通过四等分法获得经水解的面粉样品。对于每个样品，取200mg样本，并放入带有玻璃珠的falcon管中以改进提取。

通过用70％乙醇溶液洗涤3次来进行蛋白提取。通过向样本和含玻璃珠的管中加入3ml乙醇溶液来进行每次洗涤，并将它们在70-rpm旋转培养箱中搅拌一小时。离心样品后，使用涡旋使其重新悬浮于溶剂中。在以2500rpm离心试管10分钟后，倾析出溶剂中的可溶部分，并且最后将萃取液置于在其中合并三次洗涤液的另一falcon管中。

将来自每个样本的3ml提取物通过0.22-μm膜进行过滤，以通过hplc分析麦醇溶蛋白的浓度。

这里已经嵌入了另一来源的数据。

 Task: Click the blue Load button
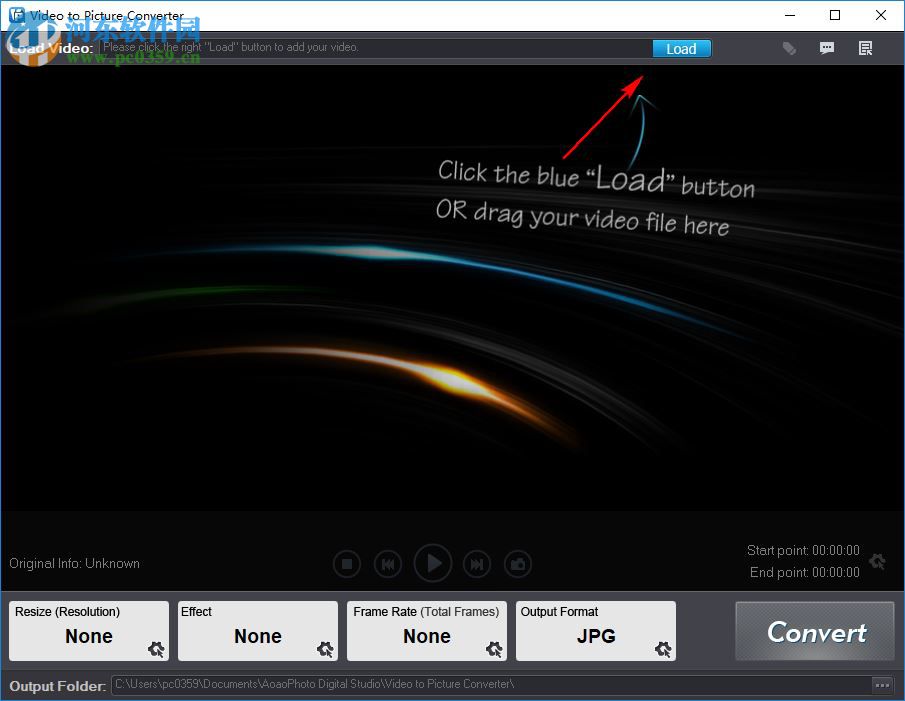pyautogui.click(x=681, y=48)
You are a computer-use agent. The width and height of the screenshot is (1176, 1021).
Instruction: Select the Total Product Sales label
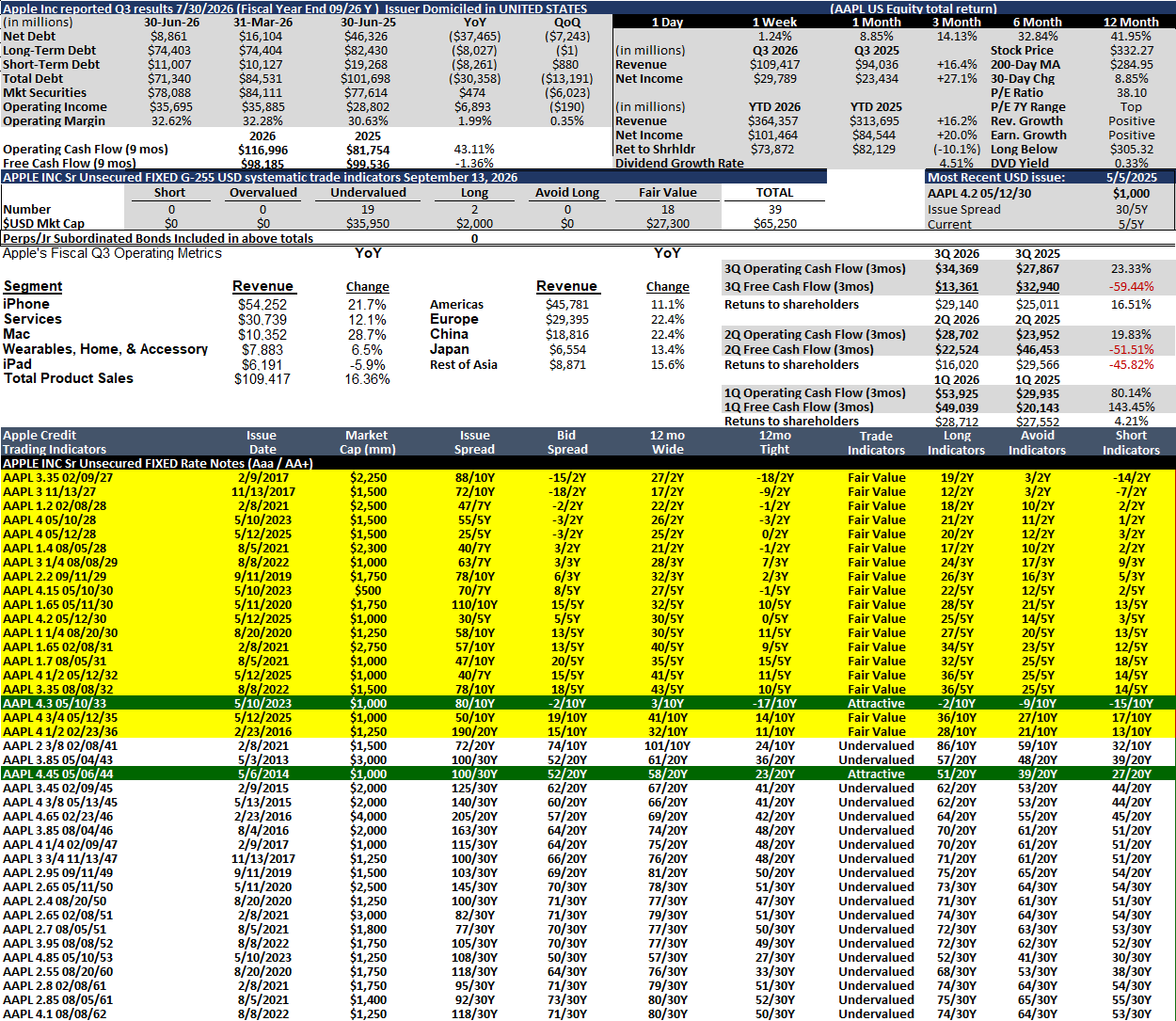69,378
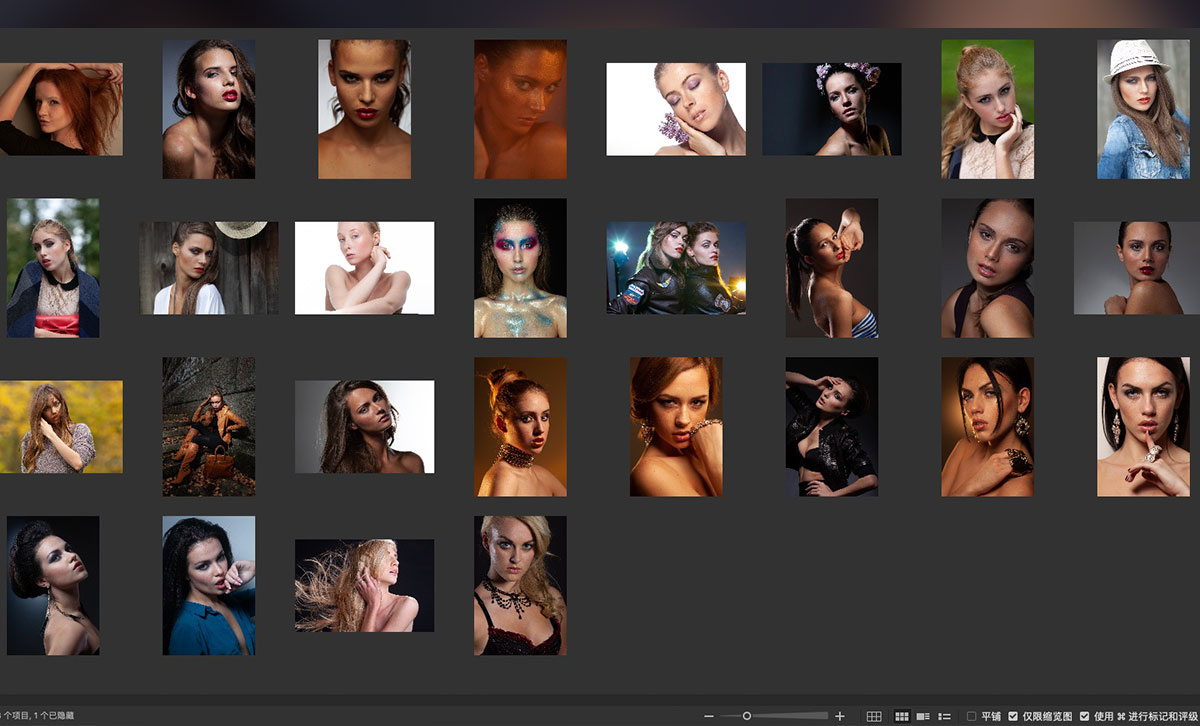This screenshot has width=1200, height=726.
Task: Uncheck the 仅限缩览图 checkbox
Action: tap(1014, 716)
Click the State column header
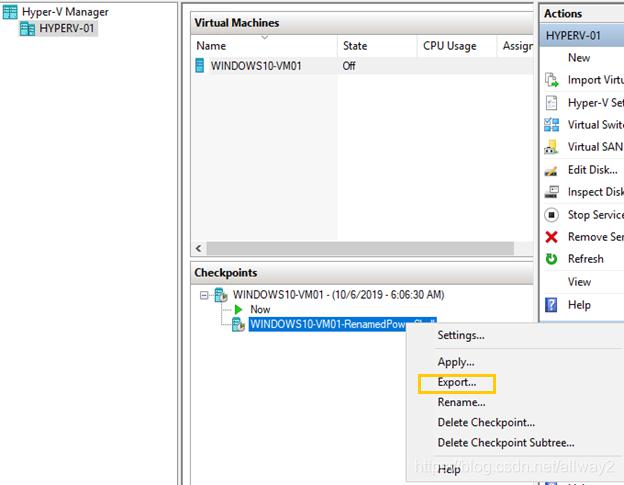The width and height of the screenshot is (624, 485). point(355,46)
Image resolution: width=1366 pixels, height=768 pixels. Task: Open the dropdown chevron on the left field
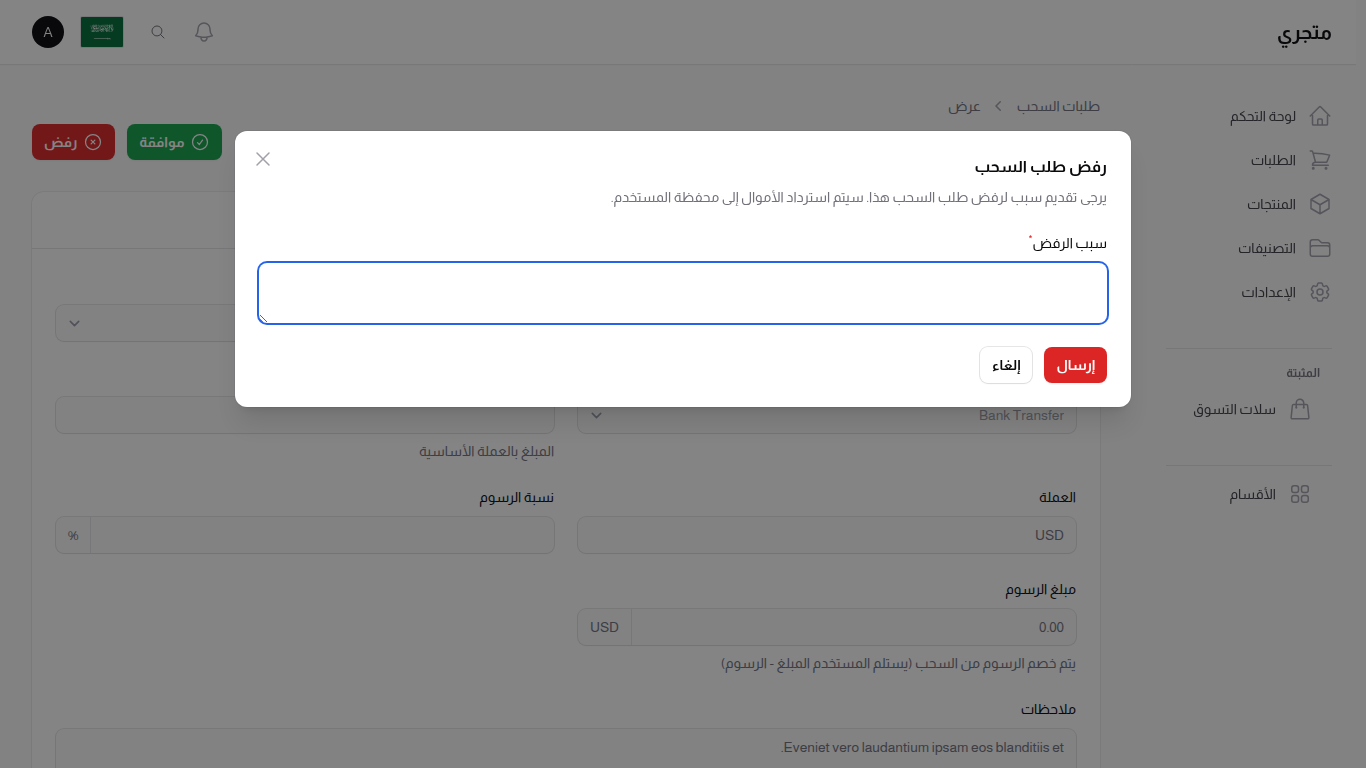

使样品提取物在50℃的温度下通过hplc设备，其中使用两种流动相，第一种命名为溶液a，由99％的水和含0.001％三氟乙酸的1％的水的混合物组成。流动相流速为0.6ml/min，其中前20分钟具有27％b升高至50％b的梯度，且最后在30分钟内将50％b升高至75％b，在注入样本后，用相a进行10分钟洗涤。在分析期间，注入100μm样本或相a，并分别进行洗涤。通过使用uv检测器检测在210nm处存在的肽信号，如图12所示，其中标准面粉的液相色谱图用字母“a”表示，而经本发明的方法处理的面粉的液相色谱图用字母“a”表示。

从图12可以看出，对应于不同麦醇溶蛋白(rf在12分钟至17分钟之间)的级分在通过本发明的方法处理的面粉样品中显然消失了。

根据前述内容，对于本领域技术人员而言显而易见的是，仅出于说明性而非限制性目的示出了上述降解用于制作面包的面粉中的麦醇溶蛋白的方法的优选实施方式，因此只要根据本发明的原理进行设计，本领域的技术人员可以对上述方法做出多种变化。

因此，根据以下权利要求，本发明涵盖本领域技术人员在本说明书中包含的概念能够提出的所有实施方式。